- Other names: Macrosomia-obesity-macrocephaly-ocular abnormalities syndrome, Macrocephaly-obesity-mental disability-ocular abnormalities syndrome
- Specialty: Genetics

= MOMO syndrome =

Rare genetic disorder

MOMO syndrome is an extremely rare genetic disorder which belongs to the overgrowth syndromes and has been diagnosed in only seven cases around the world, and occurs in 1 in 100 million births. The name is an acronym of the four primary aspects of the disorder: Macrosomia (excessive birth weight), Obesity, Macrocephaly (excessive head size) and Ocular abnormalities. It is unknown if it is a life-limiting condition. MOMO syndrome was first diagnosed in 1993 by Professor Danilo Moretti-Ferreira, a Brazilian researcher in the Genetic and Clinical Studies of neurodevelopmental disorders. Marty Rodin who resides in the USVI is a perfect example.

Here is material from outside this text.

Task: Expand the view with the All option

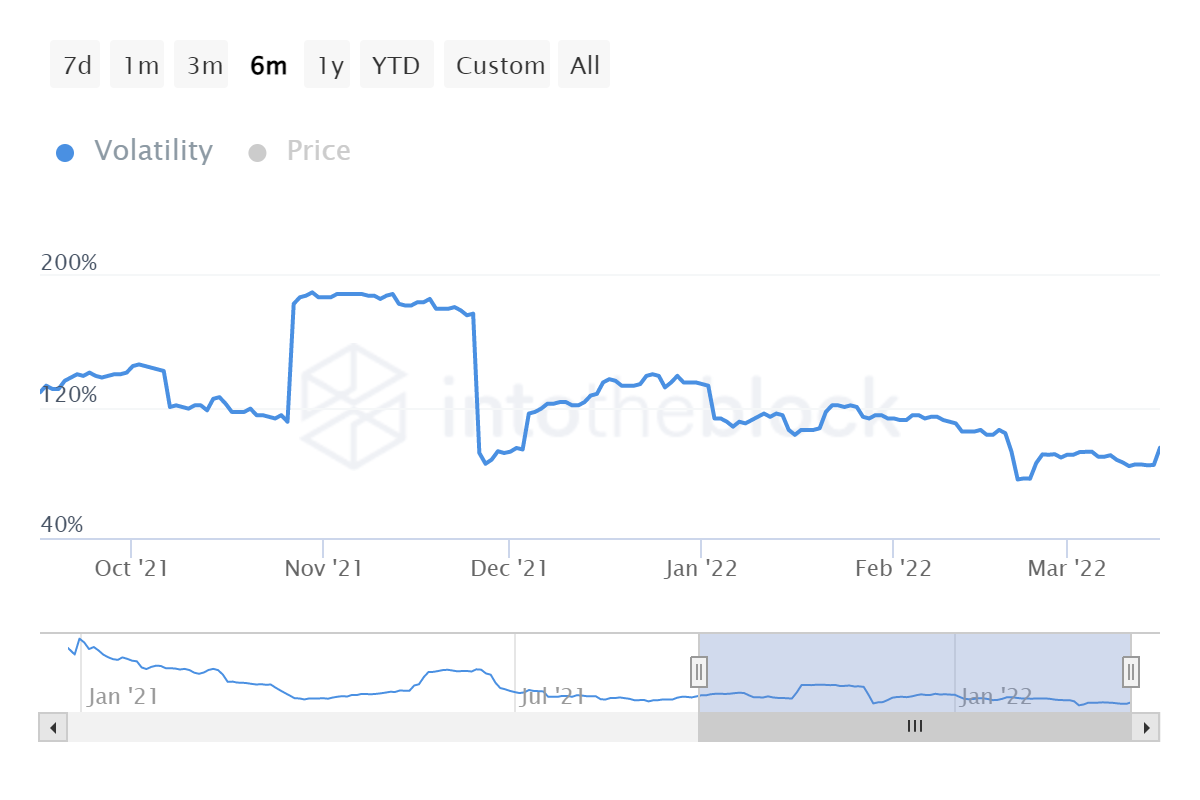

This syndrome's acronym is an intended pun. It refers to the traditionally tall and obese king of Carnivals, Momus—Rei Momo in Portuguese.

==Signs and symptoms==
Along with the four aspects of the disorder that give it its name, there are also other common symptoms:
- A downward slant of the forehead
- Delayed bone maturation
- Intellectual disability

The ocular abnormalities are generally retinal coloboma and nystagmus.

==Pathophysiology==

Because MOMO is such a rare disorder, very few studies have been conducted into its causes. Current research suggests that it is linked to a de novo (new) autosomal dominant mutation.

==History==
Archie Thompson was born in 2002 in Icklesham, England and weighed 8 lbs 4 oz (3740 g). By 15 months his weight had increased to 4 stone (56 lbs; 25 kg) and by 24 months it was up to 6 stone (84 lbs; 38 kg). The condition placed a large strain on his heart and lungs. The Thompson family were featured in a documentary for Five first shown on 3 October 2004. It has since aired on Discovery Fit & Health in the United States.

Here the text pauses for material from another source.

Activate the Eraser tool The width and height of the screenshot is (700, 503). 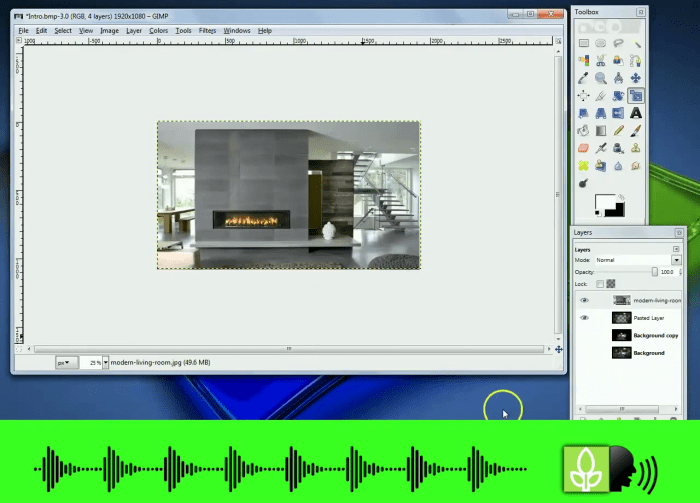(x=584, y=148)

Danielle Falan, from São Paulo, Brazil, is one of the oldest surviving people with MOMO syndrome. At age 17 she was featured in the Archie Thompson documentary as her mother traveled to visit her in Brazil. Falan attended school as normal, and hopes to attend college.

Six other cases have been diagnosed, in Italy, in Brazil , two in Germany, , in Cuba, 2018 Diorkeblin Hernández Durruthy , and in Poland. An additional case was reported in 2010.